▶ _Exercise details_
Your job is to copy the lines from the material that include "will".

▶ _Input material_
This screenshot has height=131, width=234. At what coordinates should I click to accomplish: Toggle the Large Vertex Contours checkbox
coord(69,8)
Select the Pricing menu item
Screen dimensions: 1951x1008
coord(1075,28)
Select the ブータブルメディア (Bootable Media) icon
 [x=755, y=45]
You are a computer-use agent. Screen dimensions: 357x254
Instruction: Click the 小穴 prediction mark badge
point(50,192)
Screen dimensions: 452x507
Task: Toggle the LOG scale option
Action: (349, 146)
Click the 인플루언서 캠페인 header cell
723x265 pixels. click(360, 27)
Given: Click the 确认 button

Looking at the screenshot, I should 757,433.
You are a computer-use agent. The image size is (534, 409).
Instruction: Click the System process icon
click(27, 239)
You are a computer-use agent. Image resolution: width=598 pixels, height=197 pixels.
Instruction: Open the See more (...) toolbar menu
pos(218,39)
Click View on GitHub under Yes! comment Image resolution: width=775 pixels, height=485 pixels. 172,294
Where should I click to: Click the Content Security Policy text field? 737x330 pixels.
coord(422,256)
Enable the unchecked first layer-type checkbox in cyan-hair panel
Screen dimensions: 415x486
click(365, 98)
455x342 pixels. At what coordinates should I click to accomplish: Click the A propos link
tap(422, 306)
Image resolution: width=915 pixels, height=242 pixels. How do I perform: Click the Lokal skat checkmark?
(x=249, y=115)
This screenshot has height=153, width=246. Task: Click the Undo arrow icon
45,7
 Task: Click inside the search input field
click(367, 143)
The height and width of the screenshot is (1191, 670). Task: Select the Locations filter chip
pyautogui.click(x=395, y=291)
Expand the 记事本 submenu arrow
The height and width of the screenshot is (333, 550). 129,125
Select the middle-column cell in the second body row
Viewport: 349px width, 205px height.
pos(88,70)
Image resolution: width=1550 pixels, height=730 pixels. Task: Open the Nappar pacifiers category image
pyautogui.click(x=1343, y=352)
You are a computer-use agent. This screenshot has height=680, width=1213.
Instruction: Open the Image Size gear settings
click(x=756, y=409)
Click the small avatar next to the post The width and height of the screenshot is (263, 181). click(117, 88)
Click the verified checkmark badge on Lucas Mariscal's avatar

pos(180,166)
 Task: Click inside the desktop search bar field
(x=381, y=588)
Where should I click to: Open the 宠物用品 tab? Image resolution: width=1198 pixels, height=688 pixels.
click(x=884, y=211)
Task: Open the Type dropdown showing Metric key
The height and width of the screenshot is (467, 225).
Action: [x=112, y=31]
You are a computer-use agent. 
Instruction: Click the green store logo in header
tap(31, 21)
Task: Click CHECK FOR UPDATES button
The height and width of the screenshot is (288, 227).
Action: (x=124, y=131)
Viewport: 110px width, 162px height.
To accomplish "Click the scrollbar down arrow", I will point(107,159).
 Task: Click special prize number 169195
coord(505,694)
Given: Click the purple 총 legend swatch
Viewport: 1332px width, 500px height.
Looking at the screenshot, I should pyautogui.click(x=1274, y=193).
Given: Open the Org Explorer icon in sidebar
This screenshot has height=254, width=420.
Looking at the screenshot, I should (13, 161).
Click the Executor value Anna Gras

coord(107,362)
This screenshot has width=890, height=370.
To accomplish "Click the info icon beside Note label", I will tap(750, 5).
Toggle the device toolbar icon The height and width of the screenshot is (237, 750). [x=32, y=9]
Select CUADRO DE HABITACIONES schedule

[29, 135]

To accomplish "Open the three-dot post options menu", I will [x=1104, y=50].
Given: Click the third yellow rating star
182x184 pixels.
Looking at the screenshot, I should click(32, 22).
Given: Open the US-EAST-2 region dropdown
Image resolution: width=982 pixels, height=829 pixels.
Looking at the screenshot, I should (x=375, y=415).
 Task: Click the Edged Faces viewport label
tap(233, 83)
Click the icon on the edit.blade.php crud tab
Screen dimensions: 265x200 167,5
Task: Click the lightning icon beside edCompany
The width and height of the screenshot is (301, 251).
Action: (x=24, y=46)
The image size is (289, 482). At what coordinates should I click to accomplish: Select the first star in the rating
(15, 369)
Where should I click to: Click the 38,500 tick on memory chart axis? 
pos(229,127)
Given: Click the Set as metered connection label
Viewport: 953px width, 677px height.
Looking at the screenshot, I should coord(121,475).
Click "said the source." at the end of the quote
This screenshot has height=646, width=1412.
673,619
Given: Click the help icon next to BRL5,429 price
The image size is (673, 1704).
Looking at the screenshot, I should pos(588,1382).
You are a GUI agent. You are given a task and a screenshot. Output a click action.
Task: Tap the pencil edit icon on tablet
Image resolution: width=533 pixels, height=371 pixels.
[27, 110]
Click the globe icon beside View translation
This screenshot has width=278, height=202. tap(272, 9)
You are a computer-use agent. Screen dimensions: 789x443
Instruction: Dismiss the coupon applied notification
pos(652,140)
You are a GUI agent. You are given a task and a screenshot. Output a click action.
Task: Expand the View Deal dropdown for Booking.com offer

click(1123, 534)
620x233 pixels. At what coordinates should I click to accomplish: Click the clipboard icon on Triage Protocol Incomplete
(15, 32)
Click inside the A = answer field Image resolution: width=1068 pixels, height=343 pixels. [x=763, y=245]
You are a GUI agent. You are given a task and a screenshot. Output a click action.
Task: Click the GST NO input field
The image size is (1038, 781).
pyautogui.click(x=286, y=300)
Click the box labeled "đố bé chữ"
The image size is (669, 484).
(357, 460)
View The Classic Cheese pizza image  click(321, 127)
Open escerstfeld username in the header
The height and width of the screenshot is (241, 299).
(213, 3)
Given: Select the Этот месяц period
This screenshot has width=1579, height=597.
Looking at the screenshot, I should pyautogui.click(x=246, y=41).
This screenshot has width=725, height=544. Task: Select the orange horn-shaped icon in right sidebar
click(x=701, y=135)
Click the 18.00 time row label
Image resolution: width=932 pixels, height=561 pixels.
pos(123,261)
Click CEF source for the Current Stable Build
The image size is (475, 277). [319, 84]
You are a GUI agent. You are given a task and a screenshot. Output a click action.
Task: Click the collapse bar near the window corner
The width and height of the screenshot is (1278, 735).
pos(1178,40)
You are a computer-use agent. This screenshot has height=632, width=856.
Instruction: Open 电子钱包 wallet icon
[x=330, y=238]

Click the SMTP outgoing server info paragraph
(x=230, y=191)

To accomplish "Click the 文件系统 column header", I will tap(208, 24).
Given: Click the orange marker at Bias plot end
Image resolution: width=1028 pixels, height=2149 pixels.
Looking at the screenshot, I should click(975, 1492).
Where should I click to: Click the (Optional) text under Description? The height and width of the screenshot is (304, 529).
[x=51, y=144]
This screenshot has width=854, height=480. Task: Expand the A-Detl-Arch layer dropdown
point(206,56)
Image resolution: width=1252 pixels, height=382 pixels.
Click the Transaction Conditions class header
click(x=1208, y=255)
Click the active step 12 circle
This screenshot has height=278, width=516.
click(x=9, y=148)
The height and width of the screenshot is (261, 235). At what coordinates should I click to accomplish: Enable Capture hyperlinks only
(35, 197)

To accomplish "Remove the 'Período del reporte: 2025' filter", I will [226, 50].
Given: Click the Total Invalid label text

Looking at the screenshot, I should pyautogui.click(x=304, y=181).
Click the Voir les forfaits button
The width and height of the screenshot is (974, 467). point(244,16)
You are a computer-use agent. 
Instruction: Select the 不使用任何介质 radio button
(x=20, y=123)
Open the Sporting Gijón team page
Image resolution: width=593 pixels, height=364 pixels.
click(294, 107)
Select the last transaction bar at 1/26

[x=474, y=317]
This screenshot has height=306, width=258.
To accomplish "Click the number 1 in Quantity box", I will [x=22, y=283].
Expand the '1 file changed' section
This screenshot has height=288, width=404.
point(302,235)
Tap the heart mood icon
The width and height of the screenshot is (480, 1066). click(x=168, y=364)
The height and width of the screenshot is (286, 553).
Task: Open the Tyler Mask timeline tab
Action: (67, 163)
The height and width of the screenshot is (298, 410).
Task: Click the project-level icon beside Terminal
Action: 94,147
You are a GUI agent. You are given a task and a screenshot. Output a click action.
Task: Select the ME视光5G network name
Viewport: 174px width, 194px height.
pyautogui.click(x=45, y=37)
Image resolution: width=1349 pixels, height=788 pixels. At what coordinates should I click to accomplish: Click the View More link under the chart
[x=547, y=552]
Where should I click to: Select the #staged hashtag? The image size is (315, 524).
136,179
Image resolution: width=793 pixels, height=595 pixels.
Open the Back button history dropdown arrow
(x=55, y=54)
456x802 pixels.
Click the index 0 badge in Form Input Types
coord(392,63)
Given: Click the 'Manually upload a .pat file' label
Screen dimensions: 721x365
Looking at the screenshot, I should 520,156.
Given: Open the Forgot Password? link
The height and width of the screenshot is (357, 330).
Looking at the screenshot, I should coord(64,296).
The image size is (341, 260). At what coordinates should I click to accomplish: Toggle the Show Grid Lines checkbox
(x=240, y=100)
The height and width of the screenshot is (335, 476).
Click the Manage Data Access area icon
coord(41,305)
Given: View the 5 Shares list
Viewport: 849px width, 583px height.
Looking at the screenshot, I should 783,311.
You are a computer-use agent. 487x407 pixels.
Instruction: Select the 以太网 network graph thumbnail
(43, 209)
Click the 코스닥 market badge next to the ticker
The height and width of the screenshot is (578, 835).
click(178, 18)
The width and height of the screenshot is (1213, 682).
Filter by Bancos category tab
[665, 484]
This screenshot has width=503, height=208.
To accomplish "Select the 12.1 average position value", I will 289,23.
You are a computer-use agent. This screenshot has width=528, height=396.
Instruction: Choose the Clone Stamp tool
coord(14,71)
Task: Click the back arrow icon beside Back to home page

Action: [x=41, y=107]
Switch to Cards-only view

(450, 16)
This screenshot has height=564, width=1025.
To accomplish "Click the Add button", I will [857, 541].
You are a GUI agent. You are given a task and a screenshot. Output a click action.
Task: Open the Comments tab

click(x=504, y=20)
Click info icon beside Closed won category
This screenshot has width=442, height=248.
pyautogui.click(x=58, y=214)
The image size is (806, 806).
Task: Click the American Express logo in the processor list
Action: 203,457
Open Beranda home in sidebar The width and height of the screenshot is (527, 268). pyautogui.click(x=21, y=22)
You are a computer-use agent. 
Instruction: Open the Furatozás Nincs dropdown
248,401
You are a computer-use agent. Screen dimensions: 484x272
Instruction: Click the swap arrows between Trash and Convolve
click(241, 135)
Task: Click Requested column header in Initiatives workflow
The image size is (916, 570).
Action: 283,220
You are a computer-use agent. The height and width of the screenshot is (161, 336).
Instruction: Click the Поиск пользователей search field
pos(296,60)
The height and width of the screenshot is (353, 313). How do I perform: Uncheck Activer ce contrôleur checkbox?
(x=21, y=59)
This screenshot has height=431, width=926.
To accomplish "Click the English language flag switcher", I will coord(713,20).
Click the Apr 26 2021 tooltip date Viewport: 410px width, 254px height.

▶ _Exercise output_
To accomplish "Click the scrollbar down arrow", I will point(107,159).
To accomplish "Click the info icon beside Note label", I will tap(750, 5).
To accomplish "Open the three-dot post options menu", I will [x=1104, y=50].
To accomplish "Click the 文件系统 column header", I will tap(208, 24).
To accomplish "Remove the 'Período del reporte: 2025' filter", I will [226, 50].
To accomplish "Click the number 1 in Quantity box", I will [x=22, y=283].
To accomplish "Select the 12.1 average position value", I will 289,23.
To accomplish "Click the Add button", I will [857, 541].
To accomplish "Click the English language flag switcher", I will coord(713,20).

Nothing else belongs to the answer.